ECLI:NL:RBOVE:2018:366

Rechtbank Overijssel

Datum uitspraak
26 januari 2018
Publicatiedatum
7 februari 2018
Zaaknummer
C/08/212924 / KG ZA 18-13
Instantie
Rechtbank Overijssel
Type
Uitspraak
Rechtsgebied
Civiel recht
Procedures
  • Kort geding
Rechters
Vindplaatsen
  • Rechtspraak.nl
AI samenvatting door LexboostAutomatisch gegenereerd

Verwijdering van negatieve BKR-registratie door Wehkamp Finance B.V. na aflossing van kredietovereenkomst

In deze zaak heeft eiser, een consument, een kort geding aangespannen tegen Wehkamp Finance B.V. met het verzoek om de A2 codering bij de registratie van haar kredietovereenkomst in het Centraal Krediet Informatiesysteem (CKI) te verwijderen. Eiser had een kredietovereenkomst afgesloten voor de aankoop van een wasmachine en een bed, maar kwam in betalingsproblemen door persoonlijke omstandigheden. Na het treffen van een betalingsregeling en het volledig aflossen van de lening, verzocht eiser Wehkamp om de negatieve BKR-registratie te verwijderen, wat door Wehkamp werd geweigerd. De voorzieningenrechter oordeelde dat de A2 codering een onevenredige inbreuk op de persoonlijke levenssfeer van eiser vormde en dat de belangen van eiser bij verwijdering van de registratie zwaarder wogen dan het maatschappelijk belang van handhaving van de registratie.

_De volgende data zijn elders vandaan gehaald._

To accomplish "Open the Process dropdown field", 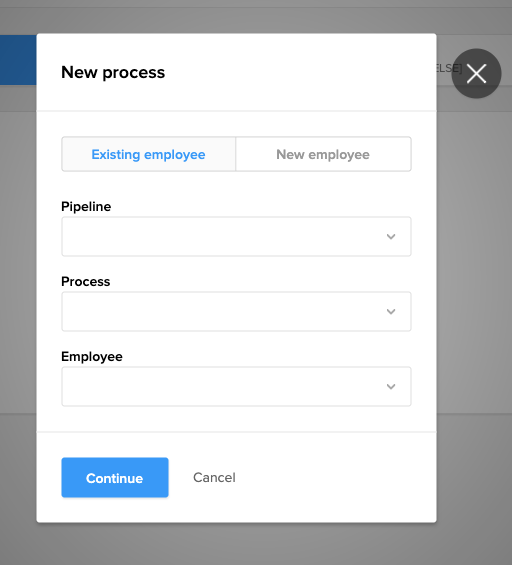I will tap(236, 311).
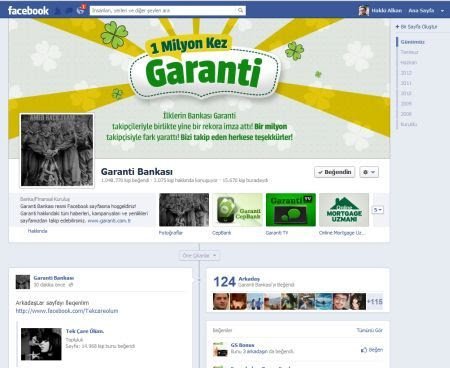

De rechter heeft Wehkamp veroordeeld om de A2 codering binnen drie dagen na betekening van het vonnis te verwijderen en een dwangsom op te leggen voor elke dag dat zij hieraan niet voldoet. Tevens is Wehkamp veroordeeld in de proceskosten van eiser.

Uitspraak

vonnis

RECHTBANK OVERIJSSEL

Team kanton en handelsrecht
Zittingsplaats Zwolle
zaaknummer / rolnummer: C/08/212924 / KG ZA 18-13
Vonnis in kort geding van 26 januari 2018
in de zaak van
[eiser],
wonende te [plaats] ,
eiser,
advocaat mr. M. de Boorder te 's-Gravenhage,
tegen
de besloten vennootschap met beperkte aansprakelijkheid
WEHKAMP FINANCE B.V.,
gevestigd te Zwolle,
gedaagde,
vertegenwoordigd door een bijzonder gevolmachtigde.
Partijen zullen hierna [eiser] en Wehkamp genoemd worden.

1.De procedure

1.1.
Het verloop van de procedure blijkt uit:
  • de dagvaarding
  • de mondelinge behandeling.
1.2.
Ten slotte is vonnis bepaald.

2.De feiten

2.1.
[eiser] is op 27 augustus 2012 met Wehkamp een kredietovereenkomst aangegaan ter financiering van de aankoop van onder meer een wasmachine en een bed (hierna: de kredietovereenkomst). De kredietovereenkomst is op 27 augustus 2012 onder contractnummer [nummer] geregistreerd in het Centraal Krediet Informatiesysteem (CKI) van Stichting Bureau Kredietregistratie (BKR). Daarbij is in het CKI het bedrag ad € 4.683,00 vermeld.
2.2.
Wehkamp heeft bij brief van 28 juni 2015 [eiser] het navolgende vermeld met betrekking tot de lening die uit hoofde van de kredietovereenkomst is verstrekt. [eiser] heeft een betalingsachterstand van ruim drie maanden. Wehkamp is genoodzaakt om de achterstand te melden aan het BKR als [eiser] haar volledige betalingsverplichtingen niet binnen vijf dagen nakomt. In dat geval zal in het CKI een achterstandscodering worden geplaatst bij de kredietovereenkomst, die gedurende vijf jaar geregistreerd zal blijven in het CKI. Deze codering kan negatieve gevolgen hebben bij het aanvragen van een krediet en/of hypothecaire lening. Als [eiser] niet kan betalen dient zij telefonisch contact op te nemen met Wehkamp.
2.3.
Vervolgens heeft Wehkamp bij brief van 3 juli 2015 [eiser] in gebreke gesteld en nogmaals gesommeerd tot betaling. Op diezelfde datum is in het CKI bij de kredietovereenkomst code ‘A’ geplaatst. Deze code houdt in dat er sprake is van betalingsachterstand.
2.4.
Op 14 juli 2015 heeft Wehkamp de vordering ter incassering uit handen gegeven. In verband hiermee is op dezelfde datum in het CKI bij de lening achter de code ‘A’ het getal ‘2’ geplaatst. Dit betekent dat de (restant)lening geheel opeisbaar is.
2.5.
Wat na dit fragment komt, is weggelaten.